• _What to work on_: Give back all the data exactly as it was written.

• _Record set_:
▬▬▬▬▬▬
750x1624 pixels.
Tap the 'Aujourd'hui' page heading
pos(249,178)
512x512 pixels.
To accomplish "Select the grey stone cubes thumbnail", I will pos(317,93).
▬▬▬▬▬▬
• _Answer for the task_:
750x1624 pixels.
Tap the 'Aujourd'hui' page heading
pos(249,178)
512x512 pixels.
To accomplish "Select the grey stone cubes thumbnail", I will pos(317,93).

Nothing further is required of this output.